Figure 4: The critical role of the β-grasp domain of SUMO1 on binding and activity enhancement of SENP1.

(a) Left panel, overlap of the ¹H–¹³C-methyl TROSY spectra of SENP1 (red), and SENP1 in complex with SUMO1_1–92 complex (blue). Right panel, overlay of the spectra of wild-type SENP1 (green) and SENP1 (C603S) (red). Stereo-specific assignments of the Val532 methyl groups are indicated. (b) Stereo view of representative SENP1 crystal structures showing Val532 and surrounding residues for relating structural changes to the observed chemical shift changes in the methyl groups of Val532 shown in a. The Val532 γ₂-methyl group faces the His533 aromatic ring while the γ₁-methyl group is pointing away. The PDB IDs for the structures are: red-2IYC (apo-state) and yellow-2IY0 (complex state). (c) Steady-state kinetic measurements for SENP1, free (left panel) and when saturated with SUMO1_1–92 (right), using DUB-Glo as a substrate.
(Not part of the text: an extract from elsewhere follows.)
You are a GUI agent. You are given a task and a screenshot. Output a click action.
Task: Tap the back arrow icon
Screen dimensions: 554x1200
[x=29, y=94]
The fitted kinetic parameters are shown with the corresponding data. (d) Steady-state kinetic measurements for USP5, free (left panel) and when saturated with ubiquitin_1–71 (right), using DUB-Glo as a substrate. The fitted kinetic parameters are shown with the corresponding data. For c and d, error bars were obtained from triplicated measurements.